Collected data
:::::

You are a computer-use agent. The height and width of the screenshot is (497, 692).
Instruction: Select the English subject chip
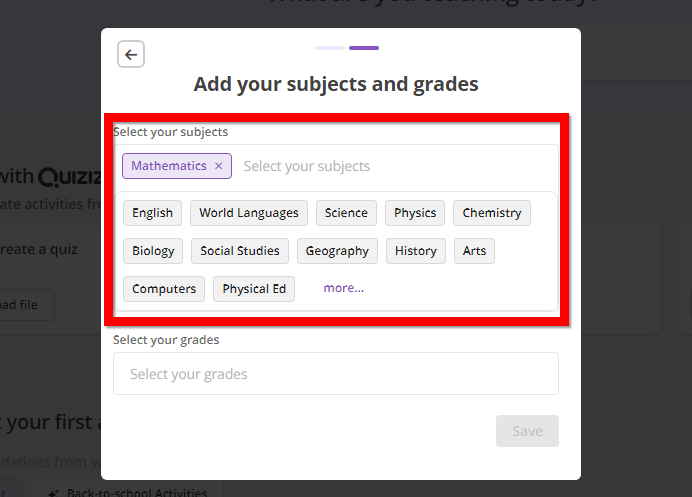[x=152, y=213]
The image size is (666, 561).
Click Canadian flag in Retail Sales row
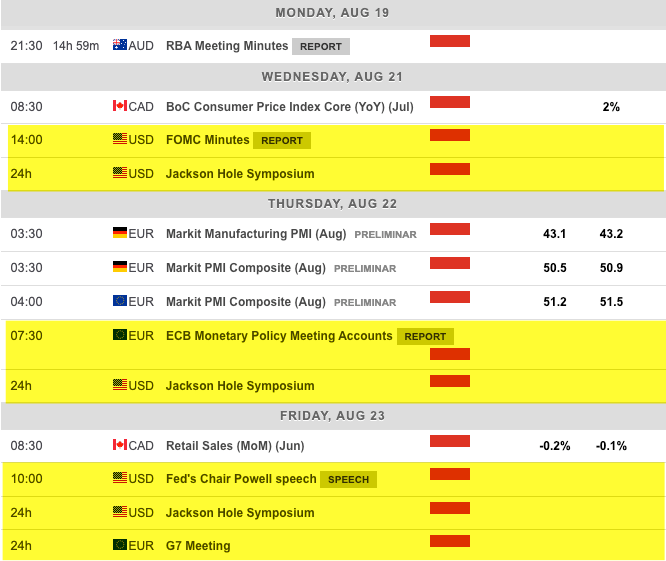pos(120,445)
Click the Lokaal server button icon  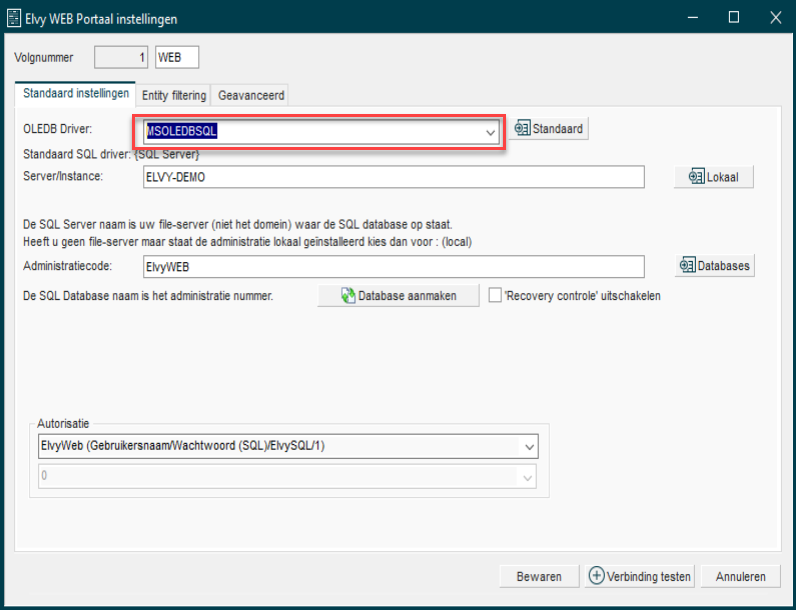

:::::

*What this task involves*:
Only the text of the records belongs in your answer, repeated exactly; the pictures stay out.

*Result of the exercise*:
You are a computer-use agent. The height and width of the screenshot is (497, 692).
Instruction: Select the English subject chip
[x=152, y=213]
The image size is (666, 561).
Click Canadian flag in Retail Sales row
pos(120,445)
Click the Lokaal server button icon  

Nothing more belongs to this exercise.